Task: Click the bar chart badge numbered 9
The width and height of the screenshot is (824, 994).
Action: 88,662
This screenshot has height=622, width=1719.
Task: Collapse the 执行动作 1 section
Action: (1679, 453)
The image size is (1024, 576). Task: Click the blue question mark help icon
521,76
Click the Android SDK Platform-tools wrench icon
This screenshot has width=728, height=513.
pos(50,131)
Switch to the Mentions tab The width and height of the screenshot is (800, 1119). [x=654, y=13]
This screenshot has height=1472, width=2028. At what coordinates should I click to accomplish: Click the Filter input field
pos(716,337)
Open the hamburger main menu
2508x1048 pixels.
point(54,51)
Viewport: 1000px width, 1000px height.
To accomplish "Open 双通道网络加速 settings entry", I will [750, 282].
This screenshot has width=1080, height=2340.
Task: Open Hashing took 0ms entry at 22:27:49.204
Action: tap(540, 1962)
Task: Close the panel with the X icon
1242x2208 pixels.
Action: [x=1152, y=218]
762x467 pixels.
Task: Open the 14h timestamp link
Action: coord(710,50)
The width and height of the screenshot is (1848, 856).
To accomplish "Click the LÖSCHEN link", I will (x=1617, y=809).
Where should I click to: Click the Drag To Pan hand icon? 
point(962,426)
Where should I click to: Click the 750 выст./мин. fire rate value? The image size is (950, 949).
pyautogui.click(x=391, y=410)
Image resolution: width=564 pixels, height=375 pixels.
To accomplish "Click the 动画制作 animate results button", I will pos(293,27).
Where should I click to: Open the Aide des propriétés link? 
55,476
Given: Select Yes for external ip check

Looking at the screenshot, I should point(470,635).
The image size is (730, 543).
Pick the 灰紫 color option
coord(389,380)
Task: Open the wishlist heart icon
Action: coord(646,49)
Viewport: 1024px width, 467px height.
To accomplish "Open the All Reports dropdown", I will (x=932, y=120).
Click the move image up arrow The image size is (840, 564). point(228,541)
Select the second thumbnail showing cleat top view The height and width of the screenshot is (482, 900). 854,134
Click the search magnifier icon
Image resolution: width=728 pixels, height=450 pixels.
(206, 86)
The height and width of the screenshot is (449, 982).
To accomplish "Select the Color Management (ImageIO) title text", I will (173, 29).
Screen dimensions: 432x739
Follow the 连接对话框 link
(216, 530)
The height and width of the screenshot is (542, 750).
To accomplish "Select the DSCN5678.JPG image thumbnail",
* * *
_Aim of the task_. Retype word for word the line above with "The height and width of the screenshot is (542, 750)." and all lines after it, nothing else.

_Task answer_.
The height and width of the screenshot is (542, 750).
To accomplish "Select the DSCN5678.JPG image thumbnail",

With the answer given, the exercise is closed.